How major is that metric to the chapter? We'd really prefer having the entire almanac using the July data.

If it's a more minor metric it'd be best to shelve it and save it for next year

GJFR commented 3 years ago

Hi @obto. There have been some issues regarding the well-known custom metric. I have fixed the issue in this PR, but still, the current crawl data will represent an undercount due to JS errors. Would it be possible to push the fix for the September crawl such that we could still use this metric for the chapter?

How major is that metric to the chapter? We'd really prefer having the entire almanac using the July data.

If it's a more minor metric it'd be best to shelve it and save it for next year

I'd say it's not that major, but I think @SaptakS has a better idea about that.

Because the presence of a page's /robots.txt endpoint was already being captured by another metric, I could check the amount of positives that were missed in the July crawl due to the errors:

Hosts with /robots.txt: Actual Measured Error
desktop_10k 7244 / 9990 7110 / 9990 134 / 9990 (1.3%)
mobile_10k 7439 / 9994 6916 / 9994 523 / 9994 (5.2%)

It seems the amount of /robots.txt endpoints that were missed in the July crawl is rather limited (at least for the sample data), also considering that not all errors can be prevented. Can we afford this error rate or should we disregard this data?

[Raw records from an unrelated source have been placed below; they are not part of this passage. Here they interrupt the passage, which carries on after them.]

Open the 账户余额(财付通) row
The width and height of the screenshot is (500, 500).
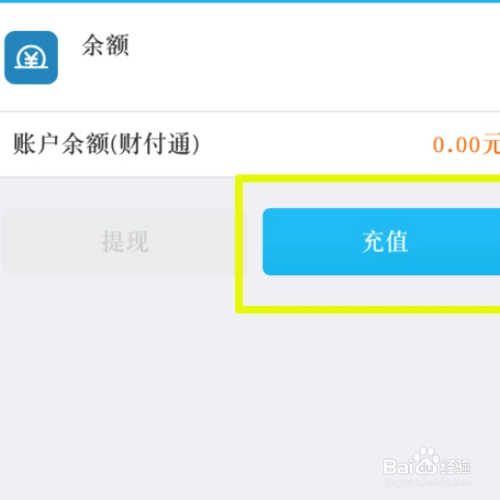click(x=250, y=144)
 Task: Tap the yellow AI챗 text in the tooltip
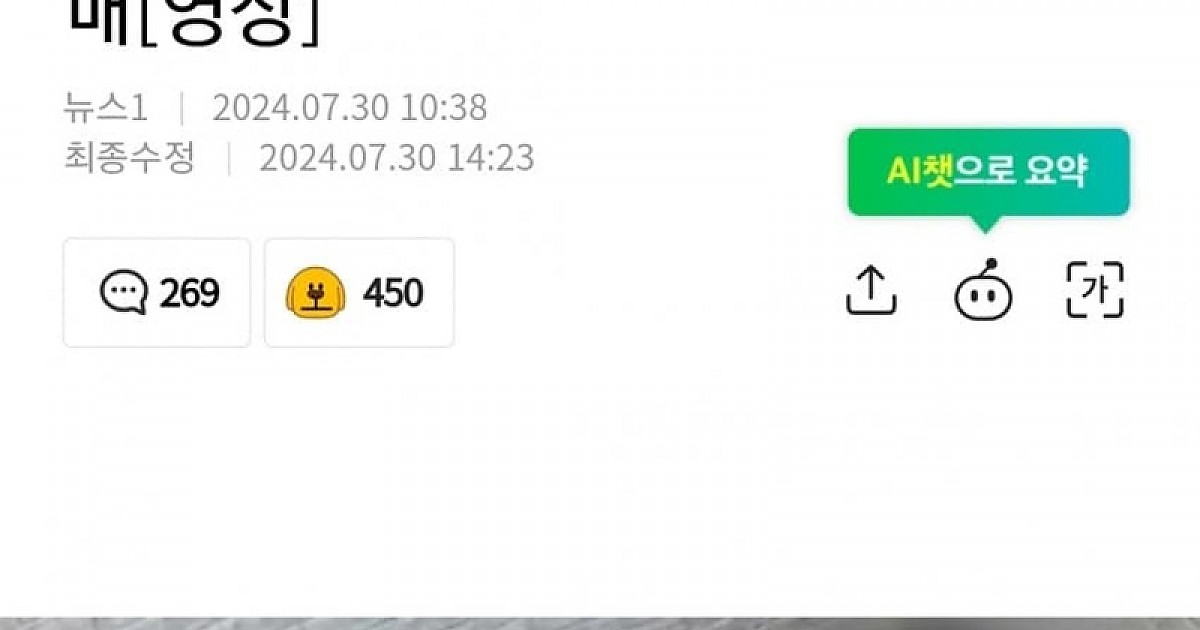(919, 172)
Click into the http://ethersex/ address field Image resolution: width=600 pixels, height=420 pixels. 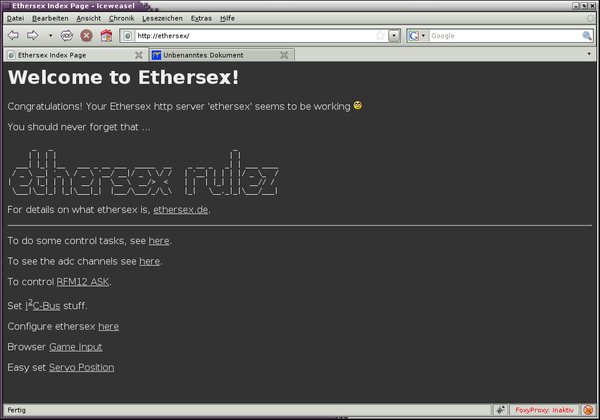[x=250, y=36]
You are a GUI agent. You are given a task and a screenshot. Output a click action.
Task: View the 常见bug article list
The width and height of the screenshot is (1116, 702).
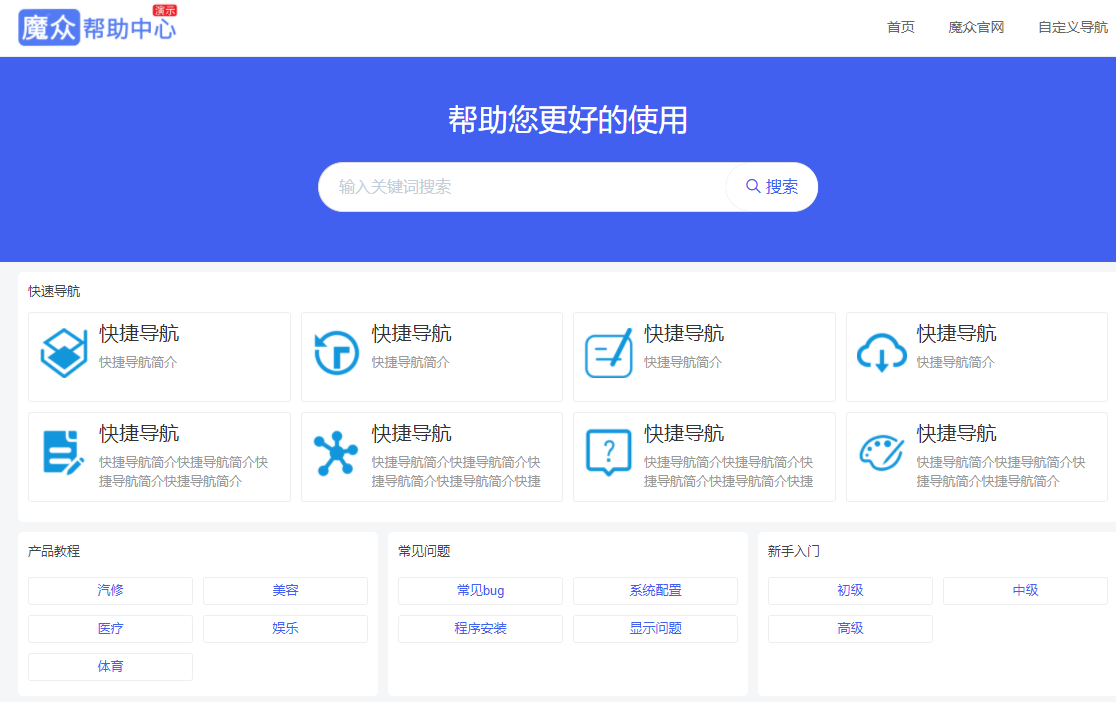[x=480, y=590]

SaptakS commented 3 years ago

I don't think it's necessarily a major metric. I think we were just trying to get some new metrics this time from security.txt and robots.txt, but not critical for the chapter. @tomvangoethem @nrllh what do you think?

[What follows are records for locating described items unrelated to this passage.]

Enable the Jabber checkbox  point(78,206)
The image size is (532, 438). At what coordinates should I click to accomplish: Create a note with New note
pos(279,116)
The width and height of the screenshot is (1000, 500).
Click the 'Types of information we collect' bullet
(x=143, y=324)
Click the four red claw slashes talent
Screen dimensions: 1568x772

It seems the amount of /robots.txt endpoints that were missed in the July crawl is rather limited (at least for the sample data), also considering that not all errors can be prevented. Can we afford this error rate or should we disregard this data?

I am also curious about this. Do we keep this if the error is not much? @obto thoughts?

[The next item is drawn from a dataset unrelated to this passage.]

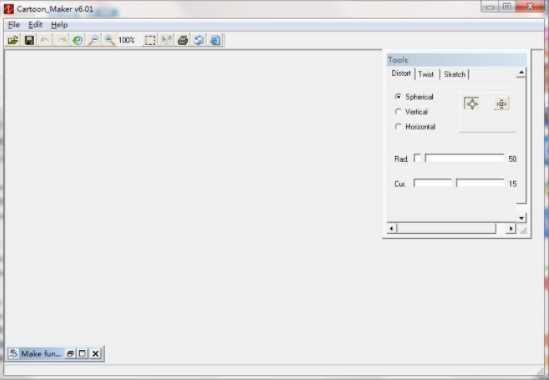Click the Tools panel scroll-down arrow
549x380 pixels.
(x=521, y=217)
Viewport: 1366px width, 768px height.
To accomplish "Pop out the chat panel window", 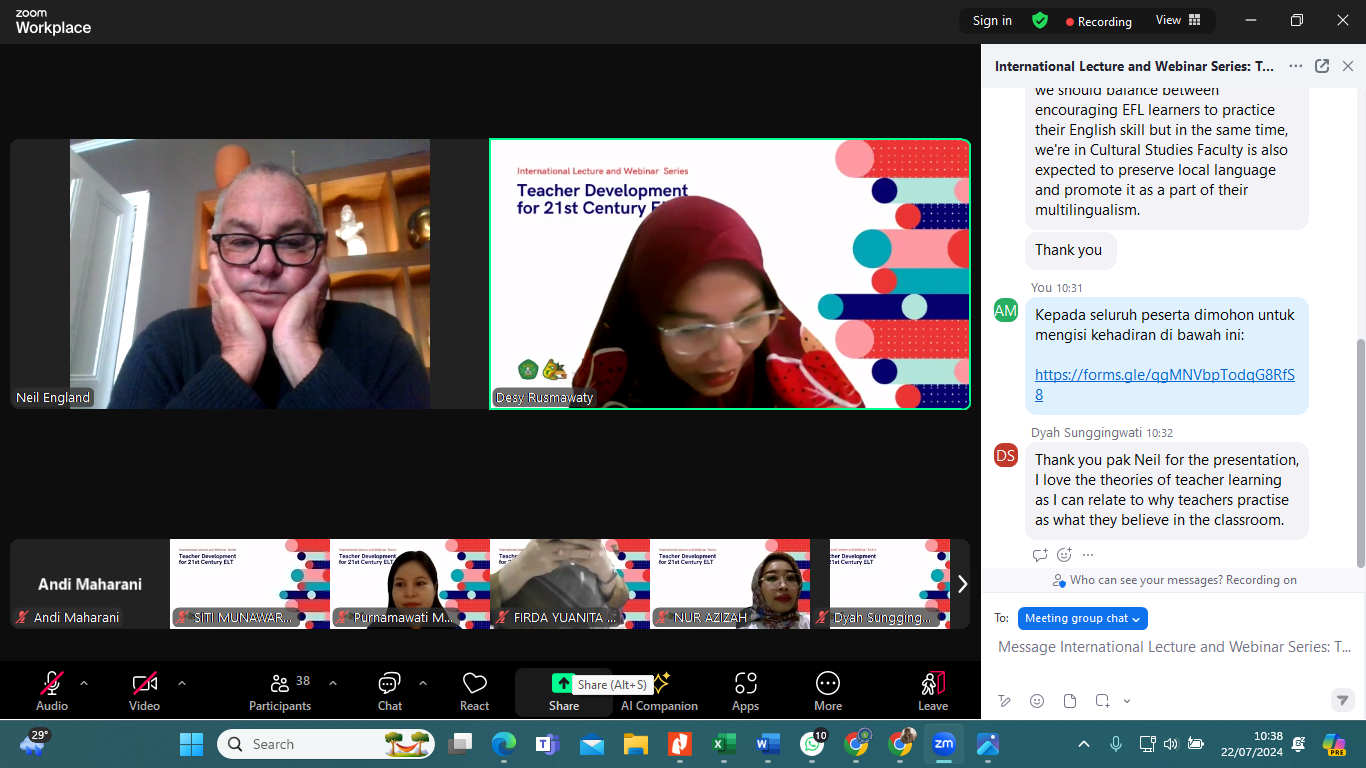I will pyautogui.click(x=1322, y=66).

tomvangoethem commented 3 years ago

I think it's best to keep it for next year; we already have plenty of content & having to explain that there is an (additional) error rate in these measurements might complicate things for the reader.

foxdavidj commented 3 years ago

@SaptakS We'd be ok with you including the metric if your team does the following

  1. Mention the possible error when presenting the data from this metric
  2. Re-run that one metric with the September data to see if there is a large difference in the results
  3. If there is a large difference, we'll have to exclude it from the chapter and wait till next year

How does that sound?

SaptakS commented 3 years ago

I think rerunning on September data to check how large of a difference it is makes sense to me, if it's not too much of an effort @GJFR . I agree it makes sense otherwise to exclude it from the chapter this year.

GJFR commented 3 years ago

@SaptakS Sure, no problem!

rviscomi commented 2 years ago

@SaptakS @tomvangoethem @nrllh @cqueern @edmondwwchan @awareseven @GJFR

🎉 This chapter is fully written, reviewed, edited, and ready to be launched on Wednesday! Thank you to all of the contributors who put in the time and effort to make this a great chapter.

When you get 5 minutes, I'd really appreciate if you could fill out our contributor survey to tell us (the project leads) about your experience. It's super helpful to hear what went well or what could be improved for next time. 🙏

Congratulations and thank you all again. I'm excited for this to launch soon!